Successful Application of Machine Learning to Improve Dynamic Modeling and History Matching for Complex Gas-Condensate Reservoirs in Hai Thach Field, Nam Con Son Basin, Offshore Vietnam

Abstract

Abstract This study aims to apply machine learning (ML) to make history matching (HM) process easier, faster, more accurate, and more reliable by determining whether Local Grid Refinement (LGR) with transmissibility multiplier is needed to history match gas-condensate wells producing from geologically complex reservoirs and determining how LGR should be set up to successfully history match those production wells. The main challenges for HM gas-condensate production from Hai Thach wells are large effect of condensate banking (condensate blockage), flow baffles by the sub-seismic fault network, complex reservoir distribution and connectivity, highly uncertain HIIP, and lack of PVT information for most reservoirs.

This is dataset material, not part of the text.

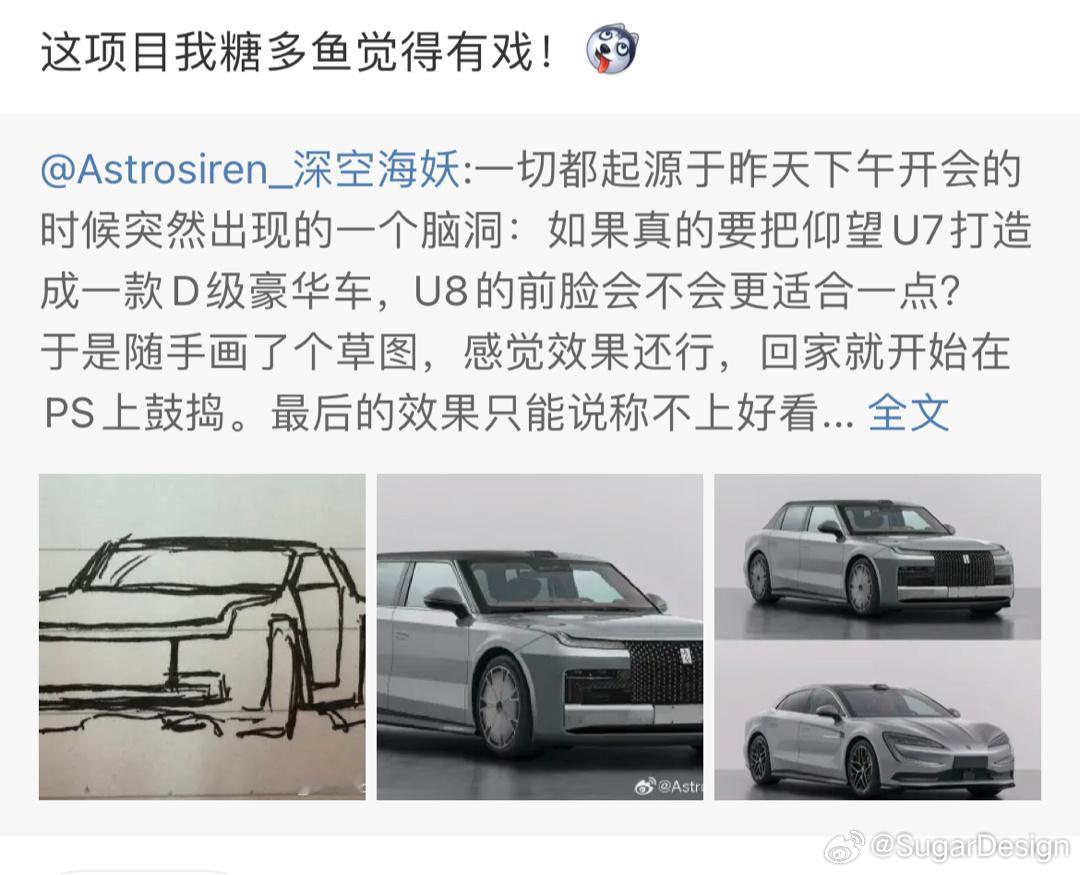Image resolution: width=1080 pixels, height=875 pixels.
Task: Click the @SugarDesign watermark text
Action: click(970, 847)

In this study, ML was applied to analyze production data using synthetic samples generated by a very large number of compositional sector models so that the need for LGR could be identified before the HM process and the required LGR setup could also be determined. The proposed method helped provide better models in a much shorter time, and improved the efficiency and reliability of the dynamic modeling process. 500+ synthetic samples were generated using compositional sector models and divided into training and test sets. Supervised classification algorithms including logistic regression, Gaussian, Bernoulli, and multinomial Naïve Bayes, linear discriminant analysis, support vector machine, K-nearest neighbors, and Decision Tree as well as ANN were applied to the data sets to determine the need for using LGR in HM. The best algorithm was found to be the Decision Tree classifier, with 100% and 99% accuracy on the training and the test sets, respectively. The size of the LGR area could also be determined reasonably well at 89% and 87% accuracy on the training and the test sets, respectively. The range of the transmissibility multiplier could also be determined reasonably well at 97% and 91% accuracy on the training and the test sets, respectively. Moreover, the ML model was validated using actual production and HM data. A new method of applying ML in dynamic modeling and HM of challenging gas-condensate wells in geologically complex reservoirs has been successfully applied to the high-pressure high-temperature Hai Thach field offshore Vietnam. The proposed method helped reduce many trial and error simulation runs and provide better and more reliable dynamic models.